Barème Macron : la cour d’appel de Paris le valide sans condition

Le 17 juillet 2019, la cour de cassation a rendu un avis dans lequel elle a validé le barème Macron (voir notre actualité : « Le barème Macron est validé par la cour de cassation »).

Comme expliqué dans nos précédentes actualités, cet avis n’a pas empêché la résistance de certains conseil de prud’hommes.

Par la suite, la cour d’appel de Paris, puis celle de Reims, ont rendu deux arrêts dans lesquels elles considéraient que les juges du fond pouvaient, au cas par cas, s’exonérer de son application (voir nos actualités : « La cour d’appel de Paris semble indiquer que le barème Macron n’est pas contraignant » ; « La cour d’appel de Reims valide le barème Macron sous condition »).

Dans un arrêt du 30 octobre 2019 (CA Paris 30 octobre 2018, n°16/05602), la cour d’appel de Paris semble finalement suivre l’avis de la cour de cassation et donc valider le barème, sans condition.

En effet, dans cet arrêt, la cour d’appel de Paris considère que la mise en place d’un barème n’est pas, en soi, contraire aux textes internationaux imposant aux états, en cas de licenciement injustifié, de garantir au salarié une indemnité adéquate ou une réparation appropriée.

Elle valide ainsi le barème en considérant que le juge français garde une marge d’appréciation dans le cadre des montants minimaux et maximaux édictés sur la base de l’ancienneté du salarié et de l’effectif de l’entreprise.

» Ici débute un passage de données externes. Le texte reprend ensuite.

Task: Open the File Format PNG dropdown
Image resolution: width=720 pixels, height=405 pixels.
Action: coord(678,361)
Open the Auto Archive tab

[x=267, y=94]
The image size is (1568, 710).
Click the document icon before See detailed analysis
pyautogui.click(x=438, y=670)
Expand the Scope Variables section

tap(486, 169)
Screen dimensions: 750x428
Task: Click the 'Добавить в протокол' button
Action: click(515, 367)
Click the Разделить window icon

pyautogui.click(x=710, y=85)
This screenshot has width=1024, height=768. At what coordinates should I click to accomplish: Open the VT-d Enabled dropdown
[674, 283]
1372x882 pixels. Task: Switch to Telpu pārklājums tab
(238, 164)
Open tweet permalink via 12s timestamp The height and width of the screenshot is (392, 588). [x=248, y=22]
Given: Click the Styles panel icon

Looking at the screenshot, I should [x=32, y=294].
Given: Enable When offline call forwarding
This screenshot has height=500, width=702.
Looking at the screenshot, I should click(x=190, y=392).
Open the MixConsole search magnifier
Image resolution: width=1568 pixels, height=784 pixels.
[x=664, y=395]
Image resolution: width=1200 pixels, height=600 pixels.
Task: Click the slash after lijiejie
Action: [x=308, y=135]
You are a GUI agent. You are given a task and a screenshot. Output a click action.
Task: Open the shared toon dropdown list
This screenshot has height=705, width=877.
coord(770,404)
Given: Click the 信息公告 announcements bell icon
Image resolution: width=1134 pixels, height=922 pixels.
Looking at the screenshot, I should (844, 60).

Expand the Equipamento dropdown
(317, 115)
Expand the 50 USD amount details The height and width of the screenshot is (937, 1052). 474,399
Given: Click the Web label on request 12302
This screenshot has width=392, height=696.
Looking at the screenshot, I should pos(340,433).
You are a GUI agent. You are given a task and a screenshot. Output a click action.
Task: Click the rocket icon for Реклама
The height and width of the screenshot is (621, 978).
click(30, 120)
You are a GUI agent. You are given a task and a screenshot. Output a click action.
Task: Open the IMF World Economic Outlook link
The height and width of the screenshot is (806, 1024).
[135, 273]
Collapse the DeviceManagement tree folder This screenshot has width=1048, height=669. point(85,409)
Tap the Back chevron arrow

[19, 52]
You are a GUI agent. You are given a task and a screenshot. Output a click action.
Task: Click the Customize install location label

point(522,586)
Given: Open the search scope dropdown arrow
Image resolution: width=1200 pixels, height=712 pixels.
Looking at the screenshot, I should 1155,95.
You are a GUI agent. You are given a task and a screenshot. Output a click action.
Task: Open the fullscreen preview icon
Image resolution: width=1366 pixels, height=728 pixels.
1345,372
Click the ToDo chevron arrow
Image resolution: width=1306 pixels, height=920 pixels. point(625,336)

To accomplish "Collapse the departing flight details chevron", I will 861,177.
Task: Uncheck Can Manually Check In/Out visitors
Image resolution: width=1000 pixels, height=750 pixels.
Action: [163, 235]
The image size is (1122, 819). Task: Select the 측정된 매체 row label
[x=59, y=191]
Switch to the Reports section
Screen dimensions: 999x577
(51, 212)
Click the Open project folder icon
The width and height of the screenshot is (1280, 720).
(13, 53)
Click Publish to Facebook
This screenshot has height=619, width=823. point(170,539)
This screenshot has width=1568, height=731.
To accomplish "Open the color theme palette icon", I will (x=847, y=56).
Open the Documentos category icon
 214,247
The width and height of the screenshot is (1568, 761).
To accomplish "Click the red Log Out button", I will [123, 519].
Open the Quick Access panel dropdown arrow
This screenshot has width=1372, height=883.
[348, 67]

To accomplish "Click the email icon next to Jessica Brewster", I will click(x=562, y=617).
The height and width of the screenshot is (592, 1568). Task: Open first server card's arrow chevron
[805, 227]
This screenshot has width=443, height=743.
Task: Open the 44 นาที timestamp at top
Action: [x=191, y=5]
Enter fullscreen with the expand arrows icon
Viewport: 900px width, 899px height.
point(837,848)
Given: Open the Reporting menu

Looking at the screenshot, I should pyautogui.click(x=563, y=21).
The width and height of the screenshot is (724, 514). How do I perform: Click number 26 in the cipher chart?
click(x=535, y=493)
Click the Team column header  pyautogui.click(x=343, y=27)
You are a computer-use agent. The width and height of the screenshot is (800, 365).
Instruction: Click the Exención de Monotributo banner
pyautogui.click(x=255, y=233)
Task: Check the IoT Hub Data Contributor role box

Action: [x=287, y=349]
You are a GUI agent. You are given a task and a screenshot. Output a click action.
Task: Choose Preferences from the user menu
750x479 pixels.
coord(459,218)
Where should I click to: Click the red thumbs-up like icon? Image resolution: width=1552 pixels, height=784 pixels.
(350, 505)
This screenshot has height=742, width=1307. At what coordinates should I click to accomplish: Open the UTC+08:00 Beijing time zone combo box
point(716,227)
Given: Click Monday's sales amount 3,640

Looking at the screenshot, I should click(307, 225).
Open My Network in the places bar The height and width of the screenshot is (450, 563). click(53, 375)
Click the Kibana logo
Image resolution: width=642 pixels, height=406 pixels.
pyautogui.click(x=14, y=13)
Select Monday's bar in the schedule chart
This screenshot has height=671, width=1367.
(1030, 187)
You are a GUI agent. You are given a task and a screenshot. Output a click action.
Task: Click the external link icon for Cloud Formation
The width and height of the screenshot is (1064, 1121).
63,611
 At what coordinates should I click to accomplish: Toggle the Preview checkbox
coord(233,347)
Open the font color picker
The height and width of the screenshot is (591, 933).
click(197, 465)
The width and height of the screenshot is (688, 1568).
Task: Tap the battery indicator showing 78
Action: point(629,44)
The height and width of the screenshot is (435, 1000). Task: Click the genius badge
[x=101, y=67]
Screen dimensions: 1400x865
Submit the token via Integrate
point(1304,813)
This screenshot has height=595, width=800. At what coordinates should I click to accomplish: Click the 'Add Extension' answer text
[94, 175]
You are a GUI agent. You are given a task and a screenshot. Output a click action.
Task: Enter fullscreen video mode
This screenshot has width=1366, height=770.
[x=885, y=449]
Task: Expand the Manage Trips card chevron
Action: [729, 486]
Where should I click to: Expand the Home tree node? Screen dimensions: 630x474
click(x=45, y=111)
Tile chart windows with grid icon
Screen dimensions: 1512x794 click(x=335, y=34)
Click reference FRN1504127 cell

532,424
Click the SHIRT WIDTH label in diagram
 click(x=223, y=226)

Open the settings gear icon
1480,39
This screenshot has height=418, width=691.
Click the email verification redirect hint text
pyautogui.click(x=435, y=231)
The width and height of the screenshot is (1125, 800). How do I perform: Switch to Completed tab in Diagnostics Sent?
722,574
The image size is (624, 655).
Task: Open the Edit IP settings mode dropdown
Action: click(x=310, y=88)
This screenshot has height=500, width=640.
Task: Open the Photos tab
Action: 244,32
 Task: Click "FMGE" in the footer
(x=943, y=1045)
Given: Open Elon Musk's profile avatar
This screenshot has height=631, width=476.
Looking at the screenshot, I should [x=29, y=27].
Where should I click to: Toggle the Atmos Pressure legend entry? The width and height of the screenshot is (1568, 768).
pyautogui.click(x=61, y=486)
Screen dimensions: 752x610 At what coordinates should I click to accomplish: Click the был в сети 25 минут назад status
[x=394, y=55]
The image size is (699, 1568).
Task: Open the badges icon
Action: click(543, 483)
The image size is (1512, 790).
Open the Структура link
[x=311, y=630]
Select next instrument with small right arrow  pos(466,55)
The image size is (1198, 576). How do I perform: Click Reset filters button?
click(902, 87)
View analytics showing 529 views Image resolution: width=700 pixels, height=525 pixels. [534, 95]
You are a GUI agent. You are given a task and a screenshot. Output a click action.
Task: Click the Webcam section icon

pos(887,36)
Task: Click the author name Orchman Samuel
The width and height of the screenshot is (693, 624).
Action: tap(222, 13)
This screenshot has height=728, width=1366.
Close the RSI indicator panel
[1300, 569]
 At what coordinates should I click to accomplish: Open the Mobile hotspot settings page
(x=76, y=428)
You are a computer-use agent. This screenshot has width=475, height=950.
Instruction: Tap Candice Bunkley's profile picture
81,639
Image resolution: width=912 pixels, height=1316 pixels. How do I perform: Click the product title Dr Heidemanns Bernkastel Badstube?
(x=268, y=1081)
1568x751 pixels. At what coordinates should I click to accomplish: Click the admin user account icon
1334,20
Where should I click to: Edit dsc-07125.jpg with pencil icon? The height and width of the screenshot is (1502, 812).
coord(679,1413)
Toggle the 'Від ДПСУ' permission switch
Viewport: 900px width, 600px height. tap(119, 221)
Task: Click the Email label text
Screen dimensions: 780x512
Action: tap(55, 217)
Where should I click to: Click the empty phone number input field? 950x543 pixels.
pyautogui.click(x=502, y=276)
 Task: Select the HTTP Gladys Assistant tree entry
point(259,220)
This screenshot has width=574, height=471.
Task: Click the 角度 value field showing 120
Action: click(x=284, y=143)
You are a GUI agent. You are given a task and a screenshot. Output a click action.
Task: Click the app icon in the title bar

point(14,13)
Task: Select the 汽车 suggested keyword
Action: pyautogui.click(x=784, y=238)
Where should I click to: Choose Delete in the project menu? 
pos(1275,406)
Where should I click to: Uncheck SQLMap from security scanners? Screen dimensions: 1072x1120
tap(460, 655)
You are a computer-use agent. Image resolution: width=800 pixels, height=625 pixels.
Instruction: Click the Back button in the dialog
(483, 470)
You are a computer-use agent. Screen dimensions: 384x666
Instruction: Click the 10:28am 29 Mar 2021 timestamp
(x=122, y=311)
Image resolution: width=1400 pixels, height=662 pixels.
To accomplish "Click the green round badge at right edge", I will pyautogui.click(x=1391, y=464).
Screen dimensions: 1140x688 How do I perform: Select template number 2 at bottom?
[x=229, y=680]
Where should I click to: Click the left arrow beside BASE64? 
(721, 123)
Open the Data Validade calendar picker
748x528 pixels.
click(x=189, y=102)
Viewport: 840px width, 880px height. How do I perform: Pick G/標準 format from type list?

En l’espèce, le salarié était âgé de 45 ans et avait 16 ans d’ancienneté au jour de son licenciement. En application du barème, il était en droit d’obtenir entre 3 et 13,5 mois de salaire bruts. Compte tenu de son préjudice (notamment 15 mois de chômage), la cour d’appel lui a accordé une indemnité correspondant à 13 mois de salaires bruts, somme qu’elle a jugée adéquate au préjudice né du caractère infondé du licenciement.